Nor are the ministers unworthy of notice in this review, they deliberated in fraternal harmony, and disposed of business with classic etiquette. Such men as Cain, Stanford, Handy, Pearce, Brodie, Williams, Carr, and others appear often to be inspired for the occasion. There was none of that mean, low and ignorant jealousy exhibited; such as, when a brother rises to speak, half dozen “timber heads” blasting out, “Sit down, sit down,” as though he was a monster from the bottom of perdition. But on the contrary, whenever a brother arose to say anything, it was presumed he had something to say worthy of attention and was therefore listened to accordingly, each elder, especially appeared to contemplate the good of the church, and when he represented any department, with which the others were not familiar, they presumed he told the truth in all his statements, and each one voted his request. Thus every thing was so orderly in its character, that several Georgians who were familiar with white conferences, had to acknowledge ours to be the gravest and most dignified conference ever held in the State.

During the entire session, no minister was asked to take his rest, before he got through with his speech: occasionally some one would rise to state a point of explanation, which never was refused by the speaker. And I found this to be a fact, by so doing we accomplished more, did business faster, more intelligently, and more to the interest of the church. A committee consisting of G. W. Brodie, A. L. Stanford, and H. M. Turner, had forty for (44) applicants to examine, for admission to deacons and elders orders, and such systematic harmony as prevailed in the course of examination, I have yet to see equaled. The fact is, each member of the committee treated the other as his superior, and wherever men so treat men, there will respect for each other prevail, and fraternal love exist.

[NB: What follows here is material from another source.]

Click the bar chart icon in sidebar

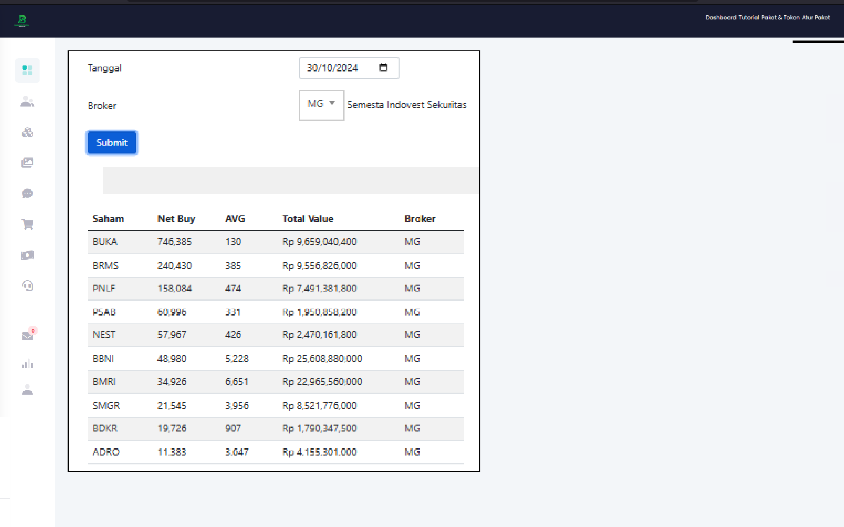point(27,364)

Indeed our conference was a model meeting; it would have done honor to a convention of Bishops. Sure, we differed on points, and questions, and in the modus operandi. But differences were adjusted so cautiously and respectfully, that they resulted in creating a higher consideration for the contendents when settled. Where some of our ministers ever got that low and vile spirit of jealously from, which so much represents the snapping turtle, ready to snap at every body whom they imagine might equal or excel them, I can’t see. But it is a fact, that many are given to that ugly habit; but God grant that our Southern Conferences may ever be above it. I predict however a glorious era in our church, by the reformation which will follow Southern annexation.

God of mercy, let our year’s labors be as sweet as our conference session.